How Billy Porter Felt When He Saw Todrick Hall in Kinky Boots | Playbill

News How Billy Porter Felt When He Saw Todrick Hall in Kinky Boots The actor reflects on the role that won him his Tony Award.
Billy Porter in Kinky Boots Matthew Murphy

Tony Award winner Billy Porter, last seen on Broadway in Shuffle Along, spoke to Playbill from the December 19 red carpet of the NYC premiere of Fences, starring Denzel Washington and Viola Davis.

Based on the Pittsburgh-set play of the same name by August Wilson, Porter feels a deep connection to the movie and the milestone the premiere represents.

“I’m from Pittsburgh,” he said, “and as a kid, one of the things that we got to do before Reagan took all the funds away was to go to the theatre for free. All of August Wilson’s plays at that time, they started other places, but then they made a stop in Pittsburgh. I got to see all the first four or five plays in their original incarnations, and it was about Pittsburgh. I started growing up on The Hill [the neighborhood setting of Fences and the filming location]. We moved from The Hill when I was about seven, so to have stories that were literally about my neighborhood is one of the things that opened up this world to me and let me know that I could be in it, that I could be an artist—I could make a living with pieces as brilliant as these.”

Porter is best-known for his Tony-winning turn as Lola in Broadway’s Kinky Boots, a role now filled by YouTube sensation and Broadway performer Todrick Hall. “I was there for his opening night,” said Porter. “I haven’t seen it in about a year, and it’s so awe-inspiring.

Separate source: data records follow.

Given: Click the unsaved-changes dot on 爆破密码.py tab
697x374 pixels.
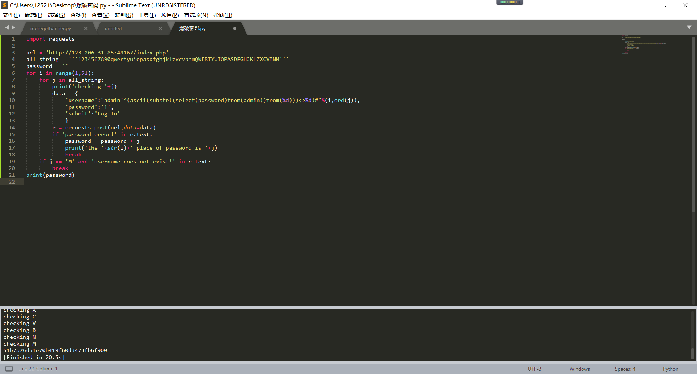Looking at the screenshot, I should click(x=235, y=28).
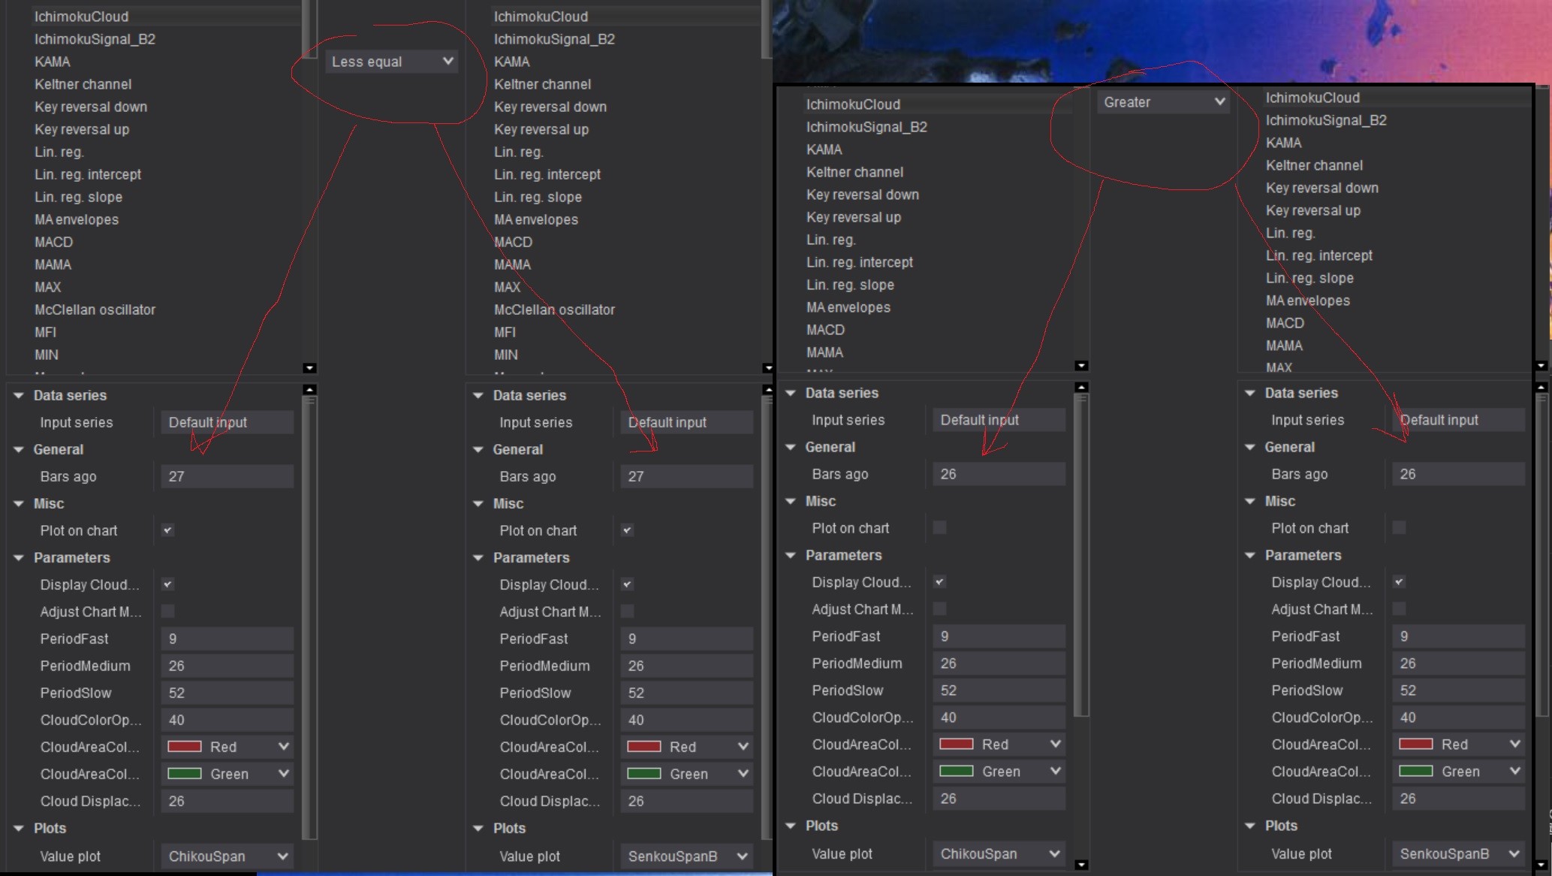Screen dimensions: 1552x876
Task: Click scroll-up arrow atop far-right properties panel
Action: [1541, 387]
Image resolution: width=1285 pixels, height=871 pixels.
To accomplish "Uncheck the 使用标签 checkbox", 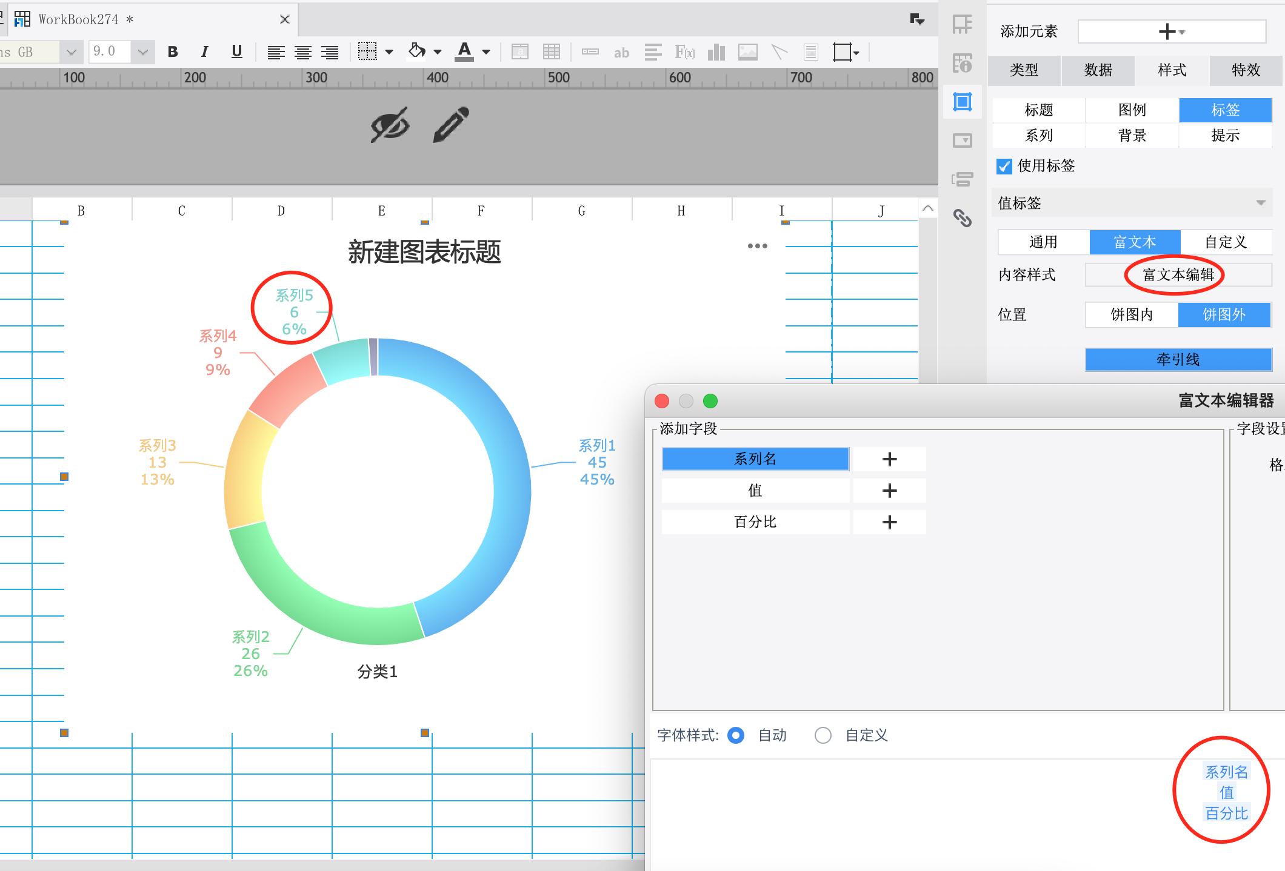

“To have the distance and go back and realize that we created something that is a real thing,” Porter paused. “Miss Lola will go down in history…. She’s an iconic character, and I am so blessed to have been a part of making that happen.”

It’s a revelation Porter had not experienced until seeing Hall in the role “because you’re in it, and in theatre we don’t get the immediacy of being able to sit back and watch it as in film or television. We have to be in it—that’s the way that we share it. So when you’re in it, it doesn’t resonate like that because you’re just trying to do eight shows a week.”

Hall is “in it” now through March 5, and Porter is proud to have created a legacy that can live on through gifted performers.